How to find P(B)?

[Harry_the_cat]

I think my brain is fried. I have a problem which I thought would be easy but am missing something.

The problem boils down to knowing that P(A) = 0.25, P(B!A) = 0.8, P(B!A') = 0.1.

I have calculated P(A and B) = 0.2 and P(A' and B')=0.675.

Also calculated P(A' and B) = 0.075 and P(A and B') = 0.05.
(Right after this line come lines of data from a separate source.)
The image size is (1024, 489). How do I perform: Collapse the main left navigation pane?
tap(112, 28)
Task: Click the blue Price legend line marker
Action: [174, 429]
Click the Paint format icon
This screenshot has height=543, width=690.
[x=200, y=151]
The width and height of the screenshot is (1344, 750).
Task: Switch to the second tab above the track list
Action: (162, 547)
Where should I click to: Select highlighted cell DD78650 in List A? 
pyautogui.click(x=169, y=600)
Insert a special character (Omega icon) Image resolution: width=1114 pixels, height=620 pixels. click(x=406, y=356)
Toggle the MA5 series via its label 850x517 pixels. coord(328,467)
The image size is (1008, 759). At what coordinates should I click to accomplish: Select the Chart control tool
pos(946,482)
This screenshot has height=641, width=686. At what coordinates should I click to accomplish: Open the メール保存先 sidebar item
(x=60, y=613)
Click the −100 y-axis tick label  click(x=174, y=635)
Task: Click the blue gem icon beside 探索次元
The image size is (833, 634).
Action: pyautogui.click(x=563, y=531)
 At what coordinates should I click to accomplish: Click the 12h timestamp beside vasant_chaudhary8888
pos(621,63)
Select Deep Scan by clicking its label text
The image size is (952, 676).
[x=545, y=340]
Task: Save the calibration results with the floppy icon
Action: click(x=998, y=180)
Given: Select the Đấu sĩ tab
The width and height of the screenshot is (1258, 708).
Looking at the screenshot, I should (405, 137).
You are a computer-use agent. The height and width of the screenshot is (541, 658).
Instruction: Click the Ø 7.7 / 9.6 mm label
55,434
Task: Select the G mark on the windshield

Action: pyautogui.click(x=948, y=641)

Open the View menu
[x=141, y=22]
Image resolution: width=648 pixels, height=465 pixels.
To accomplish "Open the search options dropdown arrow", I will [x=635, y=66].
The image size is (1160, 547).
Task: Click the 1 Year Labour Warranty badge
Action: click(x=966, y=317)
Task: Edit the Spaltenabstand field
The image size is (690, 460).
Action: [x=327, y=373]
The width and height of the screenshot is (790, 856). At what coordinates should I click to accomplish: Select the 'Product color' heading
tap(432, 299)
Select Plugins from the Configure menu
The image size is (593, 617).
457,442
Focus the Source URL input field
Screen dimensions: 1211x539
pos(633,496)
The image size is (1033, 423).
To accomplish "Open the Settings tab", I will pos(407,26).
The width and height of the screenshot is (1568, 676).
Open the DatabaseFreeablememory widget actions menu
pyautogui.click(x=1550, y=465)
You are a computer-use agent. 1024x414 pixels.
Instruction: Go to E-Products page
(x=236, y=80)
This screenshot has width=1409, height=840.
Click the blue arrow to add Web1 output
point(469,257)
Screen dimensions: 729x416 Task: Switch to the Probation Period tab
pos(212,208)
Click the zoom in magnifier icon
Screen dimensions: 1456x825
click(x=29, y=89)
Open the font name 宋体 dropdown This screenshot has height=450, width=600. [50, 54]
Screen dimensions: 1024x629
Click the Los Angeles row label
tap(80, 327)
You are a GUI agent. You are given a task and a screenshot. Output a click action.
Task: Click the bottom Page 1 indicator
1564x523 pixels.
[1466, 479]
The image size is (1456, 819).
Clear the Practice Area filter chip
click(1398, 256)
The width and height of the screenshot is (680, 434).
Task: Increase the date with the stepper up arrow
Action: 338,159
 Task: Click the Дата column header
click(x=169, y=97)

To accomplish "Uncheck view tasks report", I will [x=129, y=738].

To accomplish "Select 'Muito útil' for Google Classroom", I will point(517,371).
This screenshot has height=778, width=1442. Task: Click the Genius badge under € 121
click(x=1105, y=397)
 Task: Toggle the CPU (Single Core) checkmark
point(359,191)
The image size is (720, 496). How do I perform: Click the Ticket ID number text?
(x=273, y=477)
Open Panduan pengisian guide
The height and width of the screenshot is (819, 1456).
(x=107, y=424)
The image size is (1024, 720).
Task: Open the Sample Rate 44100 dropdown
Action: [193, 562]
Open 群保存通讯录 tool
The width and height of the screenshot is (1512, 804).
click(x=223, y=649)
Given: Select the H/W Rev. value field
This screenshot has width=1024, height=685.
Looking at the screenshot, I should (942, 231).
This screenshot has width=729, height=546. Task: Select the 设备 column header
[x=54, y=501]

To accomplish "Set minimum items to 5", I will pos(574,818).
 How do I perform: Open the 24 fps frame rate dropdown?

Can someone please point me to the path to find P(B)?

 

[Harry_the_cat]

P(B and A) + P(B and A') = P(B) right?

Yes it does.

So P(B) = 0.2 + 0.075 = 0.275. Correct?

I think my brain works again! ??

 

[JeffM]

$$P(B \ | \ A) = \dfrac{P(B \ \& \ A)}{P(A)} \implies P(B \ \& \ A) = 0.25 * 0.8 = 0.2.\\ P(\neg A) = 1 - P(A) = 1 - 0.25 = 0.75.\\ P(B \ | \ \neg A) = \dfrac{P(B \ \& \ \neg A)}{P(\neg A)} \implies P(B \ \& \ \neg A) = 0.75 * 0.1 = 0.075.\\ P(B) = P(B \ | \ A) + P(B \ | \ \neg A) = 0.2 + 0.075 = 0.275.$$
You deserve a saucer of cream.

 

[pka]

The problem boils down to knowing that P(A) = 0.25, P(B!A) = 0.8, P(B!A') = 0.1.

Here is my short way.
$\mathcal{P}(B|A)=\dfrac{\mathcal{P}(B\cap A)}{\mathcal{P}(A)}=0.8$. Because $\mathcal{P}(A)=0.25$ we get $\mathcal{P}(A\cap B)=0.2$.
Likewise from $\mathcal{P}(B|A^c)=0.1$ we get $\mathcal{P}(A^c\cap B)=0.075$.
So $\mathcal{P}(B)=\mathcal{P}(A\cap B)+\mathcal{P}(A^c\cap B)=0.2+0.075=0.275$

$$$$$$$\mathcal{P}$

 

[Harry_the_cat]

Thanks guys for confirming my brain still works. ?